Set down the records below in full, exactly as they read.

(Stored items)
+ + +

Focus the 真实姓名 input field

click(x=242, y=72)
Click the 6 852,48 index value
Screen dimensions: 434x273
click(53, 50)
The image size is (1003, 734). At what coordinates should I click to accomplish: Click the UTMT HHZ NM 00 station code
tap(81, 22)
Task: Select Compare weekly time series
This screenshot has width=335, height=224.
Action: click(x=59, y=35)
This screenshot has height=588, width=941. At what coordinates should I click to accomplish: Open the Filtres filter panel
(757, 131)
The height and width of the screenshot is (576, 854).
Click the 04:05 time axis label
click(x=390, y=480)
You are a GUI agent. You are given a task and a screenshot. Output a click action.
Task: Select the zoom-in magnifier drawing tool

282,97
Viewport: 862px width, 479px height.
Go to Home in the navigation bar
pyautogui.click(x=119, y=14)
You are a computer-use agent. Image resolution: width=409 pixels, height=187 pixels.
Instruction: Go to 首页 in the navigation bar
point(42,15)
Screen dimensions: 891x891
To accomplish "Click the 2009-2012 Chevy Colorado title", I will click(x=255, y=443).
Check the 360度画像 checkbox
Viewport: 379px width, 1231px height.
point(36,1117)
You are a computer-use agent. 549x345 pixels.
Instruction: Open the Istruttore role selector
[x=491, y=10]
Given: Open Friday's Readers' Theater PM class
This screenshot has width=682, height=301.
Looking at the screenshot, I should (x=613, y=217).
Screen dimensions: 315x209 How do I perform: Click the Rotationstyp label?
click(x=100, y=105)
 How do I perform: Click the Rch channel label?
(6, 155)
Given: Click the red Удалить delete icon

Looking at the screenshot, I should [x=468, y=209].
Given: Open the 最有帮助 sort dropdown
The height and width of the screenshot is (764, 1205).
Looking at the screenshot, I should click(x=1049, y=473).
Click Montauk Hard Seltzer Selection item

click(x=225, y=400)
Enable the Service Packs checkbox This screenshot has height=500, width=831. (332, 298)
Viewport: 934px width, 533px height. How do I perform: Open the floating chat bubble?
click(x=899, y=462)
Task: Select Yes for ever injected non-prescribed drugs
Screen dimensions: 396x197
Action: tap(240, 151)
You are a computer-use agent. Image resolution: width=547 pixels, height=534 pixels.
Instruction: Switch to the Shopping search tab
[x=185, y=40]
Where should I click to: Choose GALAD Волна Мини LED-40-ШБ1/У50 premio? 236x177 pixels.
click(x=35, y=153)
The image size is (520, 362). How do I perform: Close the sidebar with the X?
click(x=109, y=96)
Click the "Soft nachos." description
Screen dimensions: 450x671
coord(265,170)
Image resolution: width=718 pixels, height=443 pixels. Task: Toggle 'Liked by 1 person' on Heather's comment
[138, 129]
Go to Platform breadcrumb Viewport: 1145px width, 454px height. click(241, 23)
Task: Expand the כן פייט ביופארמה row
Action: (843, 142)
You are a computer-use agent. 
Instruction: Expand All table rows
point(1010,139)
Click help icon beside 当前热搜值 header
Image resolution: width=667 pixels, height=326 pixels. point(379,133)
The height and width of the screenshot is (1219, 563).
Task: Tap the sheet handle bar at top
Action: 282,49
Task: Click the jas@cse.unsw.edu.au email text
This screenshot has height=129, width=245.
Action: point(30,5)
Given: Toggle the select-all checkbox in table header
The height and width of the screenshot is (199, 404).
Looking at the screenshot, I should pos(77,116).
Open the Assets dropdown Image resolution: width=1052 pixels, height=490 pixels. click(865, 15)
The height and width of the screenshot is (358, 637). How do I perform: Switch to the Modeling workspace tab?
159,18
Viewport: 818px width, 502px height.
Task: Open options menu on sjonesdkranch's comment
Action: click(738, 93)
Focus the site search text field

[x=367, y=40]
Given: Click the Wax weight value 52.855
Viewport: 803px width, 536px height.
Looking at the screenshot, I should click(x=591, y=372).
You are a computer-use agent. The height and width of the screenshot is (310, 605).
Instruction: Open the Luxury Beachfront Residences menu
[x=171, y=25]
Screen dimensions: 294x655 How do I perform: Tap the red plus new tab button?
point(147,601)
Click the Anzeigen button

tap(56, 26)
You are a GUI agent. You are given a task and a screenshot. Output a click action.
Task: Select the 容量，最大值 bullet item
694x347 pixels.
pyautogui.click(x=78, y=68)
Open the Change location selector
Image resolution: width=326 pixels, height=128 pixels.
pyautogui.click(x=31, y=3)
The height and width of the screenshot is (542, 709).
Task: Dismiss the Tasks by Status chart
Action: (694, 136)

+ + +

Task answer:
Focus the 真实姓名 input field

click(x=242, y=72)
Click the 6 852,48 index value
Screen dimensions: 434x273
click(53, 50)
The image size is (1003, 734). At what coordinates should I click to accomplish: Click the UTMT HHZ NM 00 station code
tap(81, 22)
Task: Select Compare weekly time series
This screenshot has width=335, height=224.
Action: click(x=59, y=35)
This screenshot has height=588, width=941. At what coordinates should I click to accomplish: Open the Filtres filter panel
(757, 131)
The height and width of the screenshot is (576, 854).
Click the 04:05 time axis label
click(x=390, y=480)
You are a GUI agent. You are given a task and a screenshot. Output a click action.
Task: Select the zoom-in magnifier drawing tool

282,97
Viewport: 862px width, 479px height.
Go to Home in the navigation bar
pyautogui.click(x=119, y=14)
You are a computer-use agent. Image resolution: width=409 pixels, height=187 pixels.
Instruction: Go to 首页 in the navigation bar
point(42,15)
Screen dimensions: 891x891
To accomplish "Click the 2009-2012 Chevy Colorado title", I will click(x=255, y=443).
Check the 360度画像 checkbox
Viewport: 379px width, 1231px height.
point(36,1117)
You are a computer-use agent. 549x345 pixels.
Instruction: Open the Istruttore role selector
[x=491, y=10]
Given: Open Friday's Readers' Theater PM class
This screenshot has width=682, height=301.
Looking at the screenshot, I should (x=613, y=217).
Screen dimensions: 315x209 How do I perform: Click the Rotationstyp label?
click(x=100, y=105)
 How do I perform: Click the Rch channel label?
(6, 155)
Given: Click the red Удалить delete icon

Looking at the screenshot, I should [x=468, y=209].
Given: Open the 最有帮助 sort dropdown
The height and width of the screenshot is (764, 1205).
Looking at the screenshot, I should click(x=1049, y=473).
Click Montauk Hard Seltzer Selection item

click(x=225, y=400)
Enable the Service Packs checkbox This screenshot has height=500, width=831. (332, 298)
Viewport: 934px width, 533px height. How do I perform: Open the floating chat bubble?
click(x=899, y=462)
Task: Select Yes for ever injected non-prescribed drugs
Screen dimensions: 396x197
Action: tap(240, 151)
You are a computer-use agent. Image resolution: width=547 pixels, height=534 pixels.
Instruction: Switch to the Shopping search tab
[x=185, y=40]
Where should I click to: Choose GALAD Волна Мини LED-40-ШБ1/У50 premio? 236x177 pixels.
click(x=35, y=153)
The image size is (520, 362). How do I perform: Close the sidebar with the X?
click(x=109, y=96)
Click the "Soft nachos." description
Screen dimensions: 450x671
coord(265,170)
Image resolution: width=718 pixels, height=443 pixels. Task: Toggle 'Liked by 1 person' on Heather's comment
[138, 129]
Go to Platform breadcrumb Viewport: 1145px width, 454px height. click(241, 23)
Task: Expand the כן פייט ביופארמה row
Action: (843, 142)
You are a computer-use agent. 
Instruction: Expand All table rows
point(1010,139)
Click help icon beside 当前热搜值 header
Image resolution: width=667 pixels, height=326 pixels. point(379,133)
The height and width of the screenshot is (1219, 563).
Task: Tap the sheet handle bar at top
Action: 282,49
Task: Click the jas@cse.unsw.edu.au email text
This screenshot has height=129, width=245.
Action: point(30,5)
Given: Toggle the select-all checkbox in table header
The height and width of the screenshot is (199, 404).
Looking at the screenshot, I should pos(77,116).
Open the Assets dropdown Image resolution: width=1052 pixels, height=490 pixels. click(865, 15)
The height and width of the screenshot is (358, 637). How do I perform: Switch to the Modeling workspace tab?
159,18
Viewport: 818px width, 502px height.
Task: Open options menu on sjonesdkranch's comment
Action: click(738, 93)
Focus the site search text field

[x=367, y=40]
Given: Click the Wax weight value 52.855
Viewport: 803px width, 536px height.
Looking at the screenshot, I should click(x=591, y=372).
You are a computer-use agent. The height and width of the screenshot is (310, 605).
Instruction: Open the Luxury Beachfront Residences menu
[x=171, y=25]
Screen dimensions: 294x655 How do I perform: Tap the red plus new tab button?
point(147,601)
Click the Anzeigen button

tap(56, 26)
You are a GUI agent. You are given a task and a screenshot. Output a click action.
Task: Select the 容量，最大值 bullet item
694x347 pixels.
pyautogui.click(x=78, y=68)
Open the Change location selector
Image resolution: width=326 pixels, height=128 pixels.
pyautogui.click(x=31, y=3)
The height and width of the screenshot is (542, 709).
Task: Dismiss the Tasks by Status chart
Action: (694, 136)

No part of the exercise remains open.